At 30 out of 63 monitoring sites, we also collected epilithons from the riverbeds to characterize algal and bacterial community properties for each stream. For each epilithic sample, algal taxa were identified under microscopic observation and then their abundances were counted. For the epilithic bacteria, operation taxonomic units are identified on the basis of 16S rRNA gene using a MiSeq sequencer.
For the δ18Op analysis, we collected river water samples from the 30 biological sampling sites. These samples were converted into solid Ag3PO4 to determine their δ18Op values using a TC/EA-IRMS. Based on an isotope exchange equilibrium value δ18Op-IEE, we estimated how much dissolved phosphate is biologically recycled in river waters. If the dissolved phosphate is completely turned over, a measured value of δ18Op converges to the δ18Op-IEE.
Results & Discussion
P uptake rate showed great variation among streams within a whole catchment. It was positively associated with green algal abundance and/or taxa richness (Fig. 1a, b), but not with bacterial community properties. As previously reported (Cashman et al. 2013), the green algae are sensitive to nutrient availability, so that they may play an important role in P recycling in the river ecosystem. Our study demonstrated that fluvial microbial diversity has positive effects on ecosystem functioning in nature.

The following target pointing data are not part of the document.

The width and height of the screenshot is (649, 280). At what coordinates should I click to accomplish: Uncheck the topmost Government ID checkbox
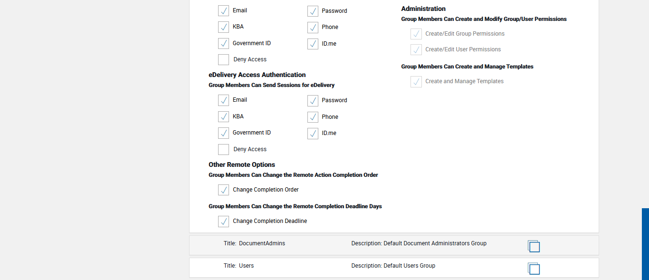pos(223,44)
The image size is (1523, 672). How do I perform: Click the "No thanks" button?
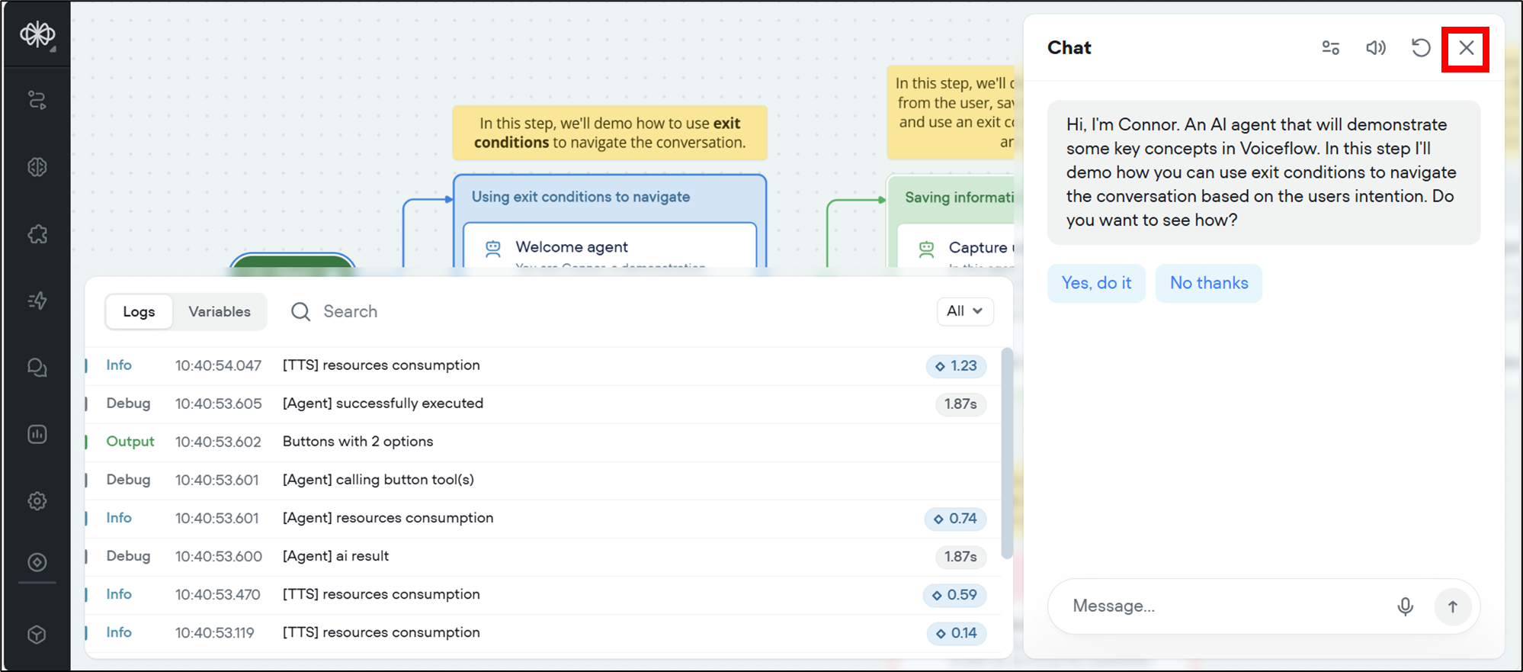(x=1208, y=283)
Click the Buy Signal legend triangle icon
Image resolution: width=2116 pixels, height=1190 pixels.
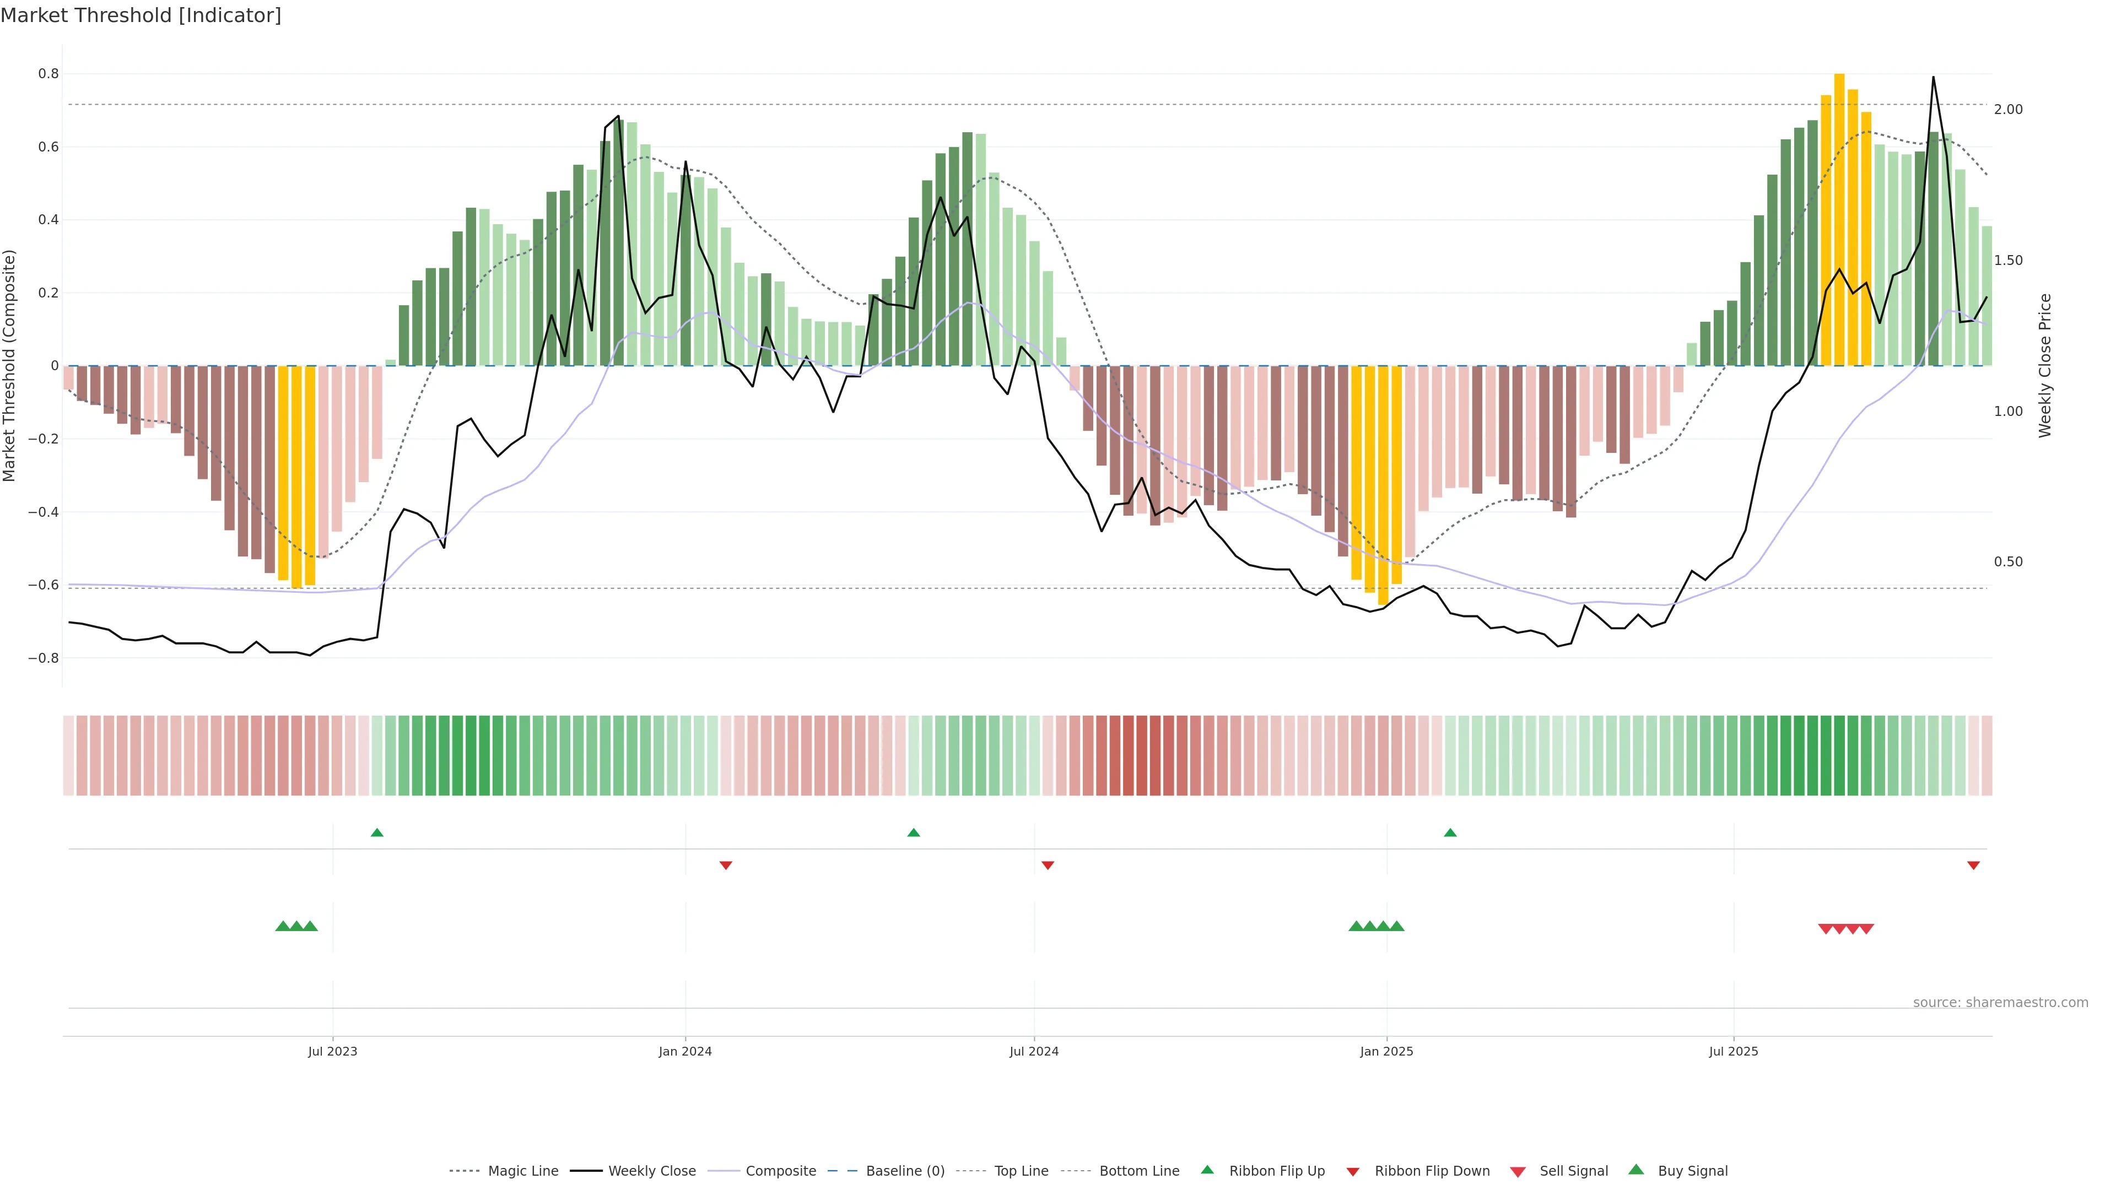[1635, 1169]
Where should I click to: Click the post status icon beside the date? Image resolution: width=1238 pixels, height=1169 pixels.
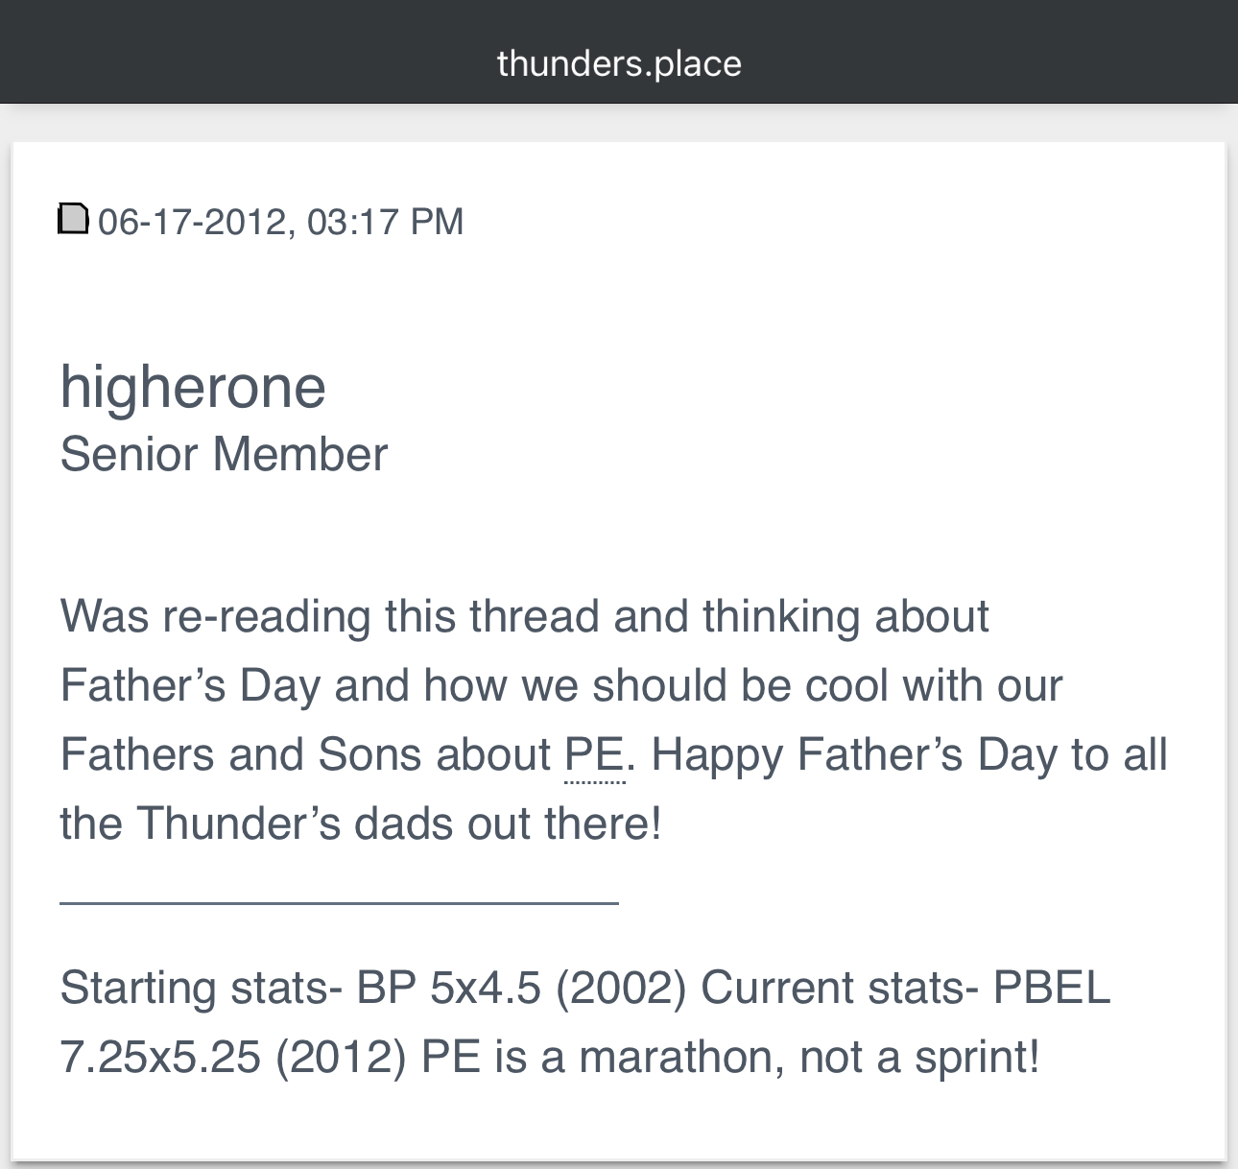pos(74,219)
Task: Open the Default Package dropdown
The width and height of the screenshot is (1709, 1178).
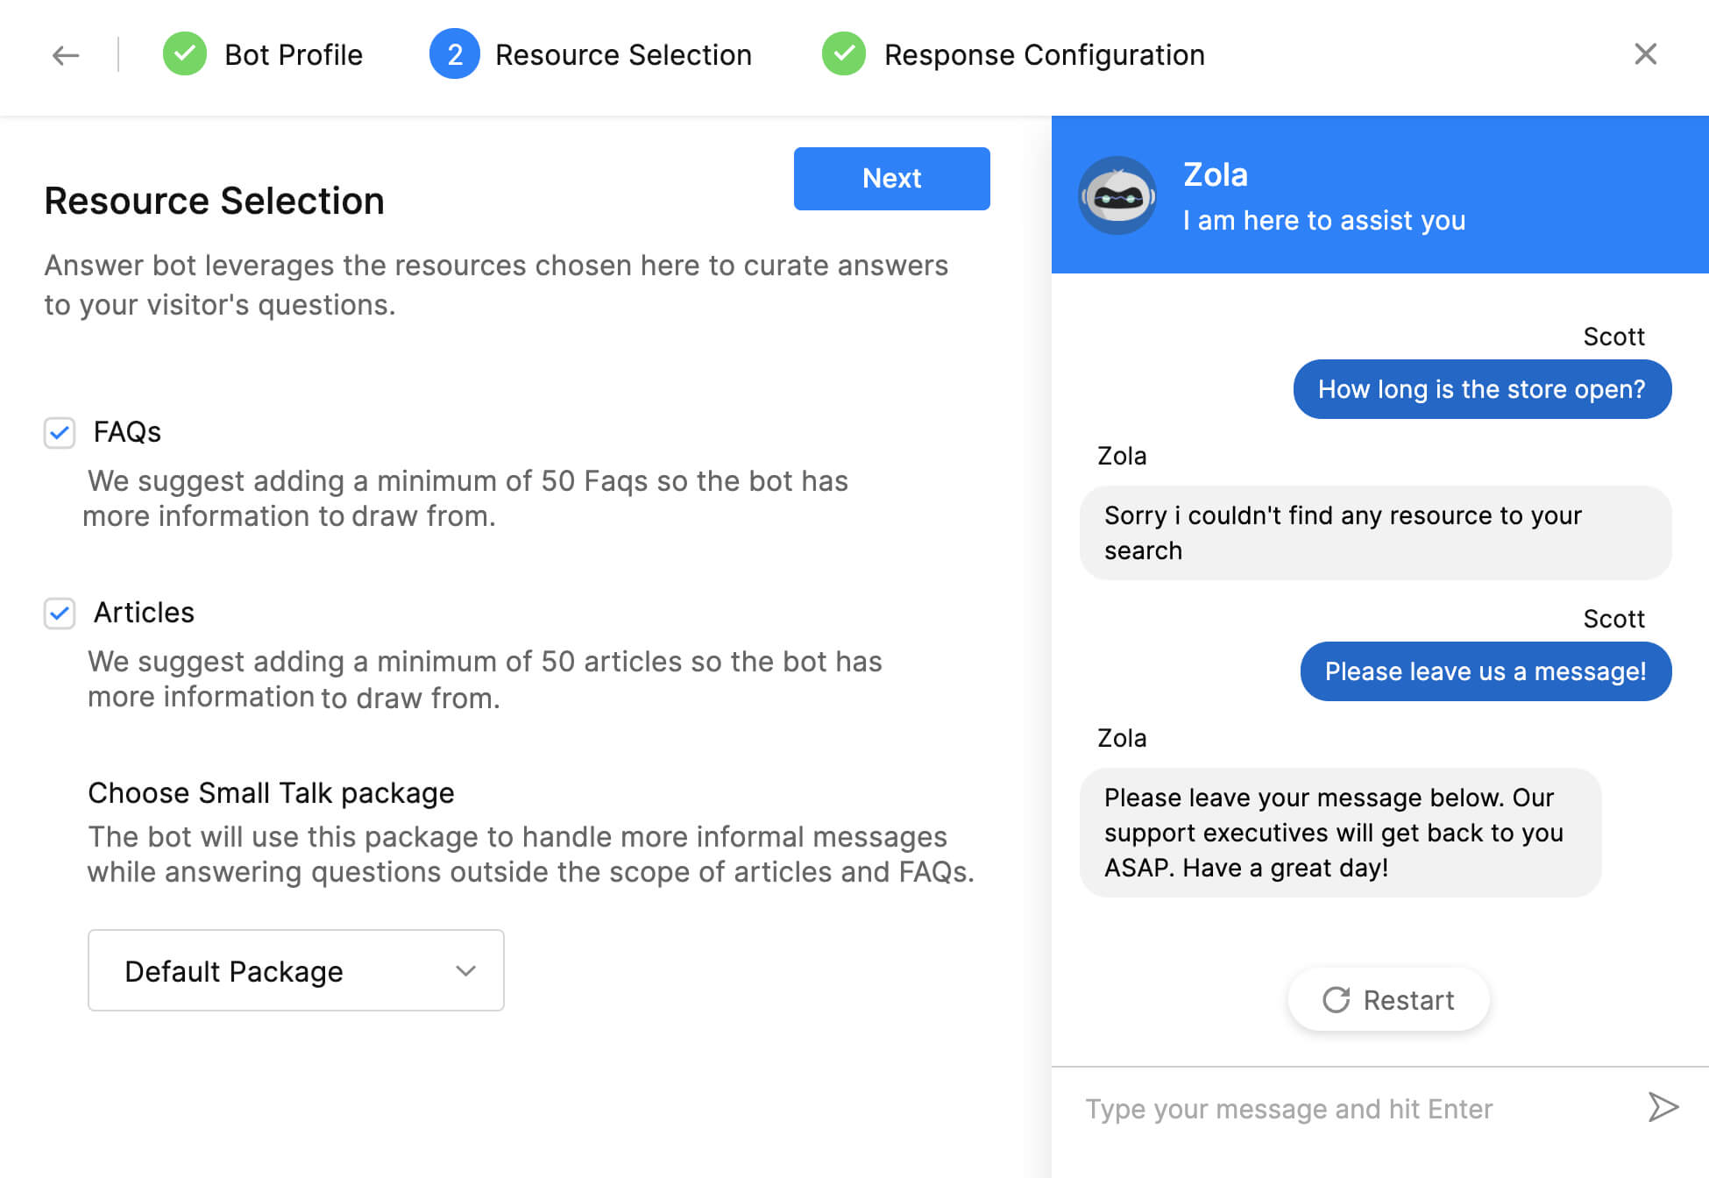Action: click(295, 970)
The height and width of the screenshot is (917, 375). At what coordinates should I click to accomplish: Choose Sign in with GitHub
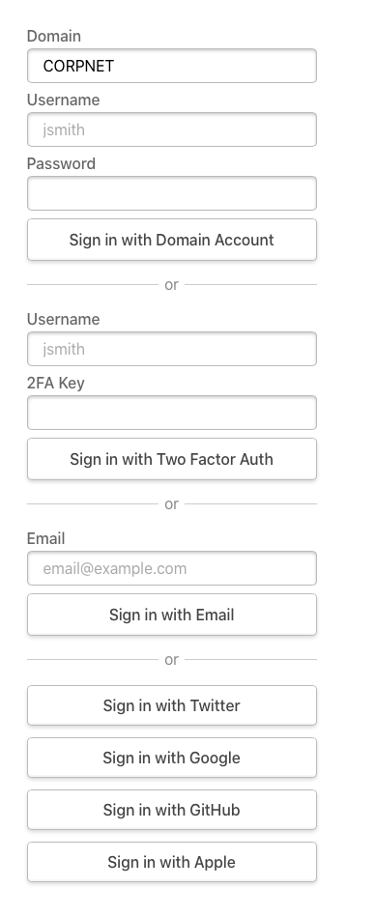(171, 810)
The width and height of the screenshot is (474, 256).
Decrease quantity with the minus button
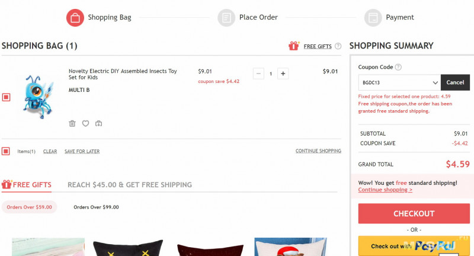tap(258, 73)
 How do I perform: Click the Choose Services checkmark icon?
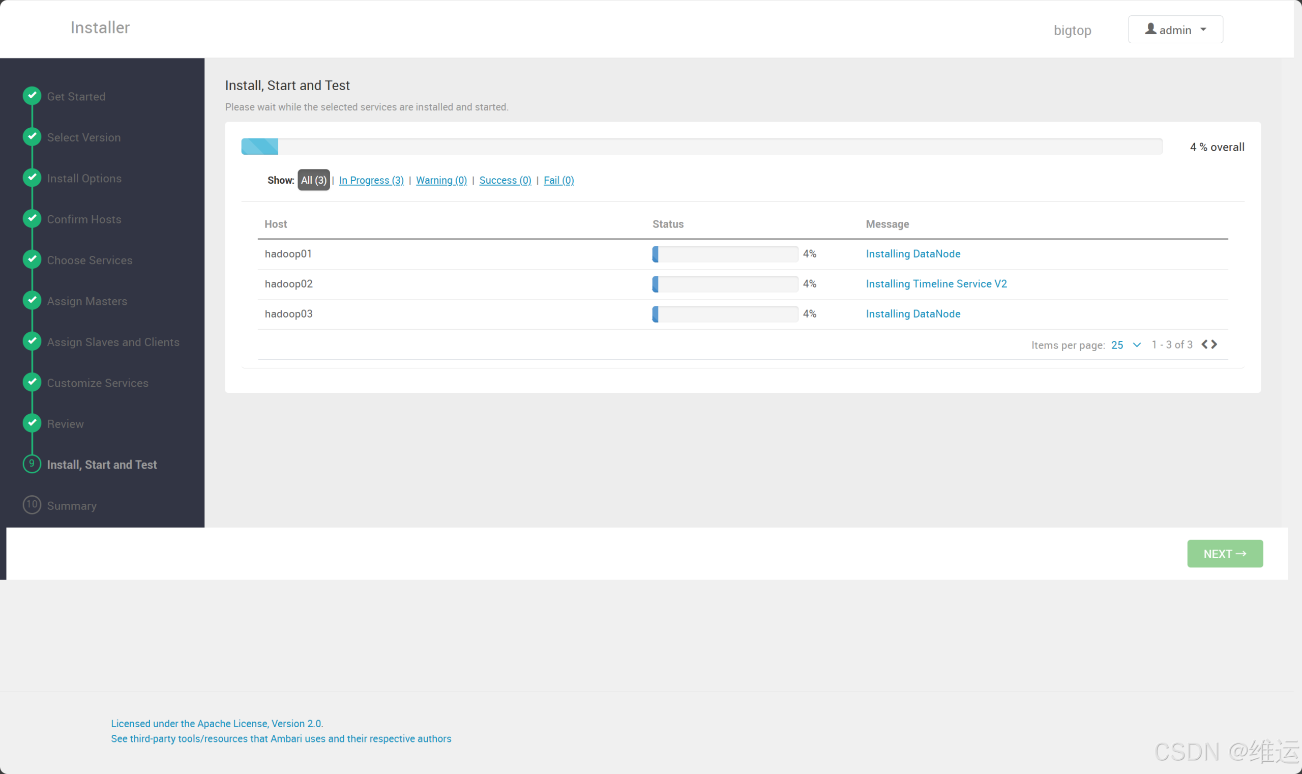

The δ18Op analysis revealed that river water δ18Op had a wide range of isotopic values across the streams. While these isotopic values might be imprinted partly by source signatures derived from external P loading, they tended to converge to the δ18Op-IEE in streams where P uptake rate is higher (Fig. 2), suggesting that both methods can be promising tools to estimate biological P recycling in situ.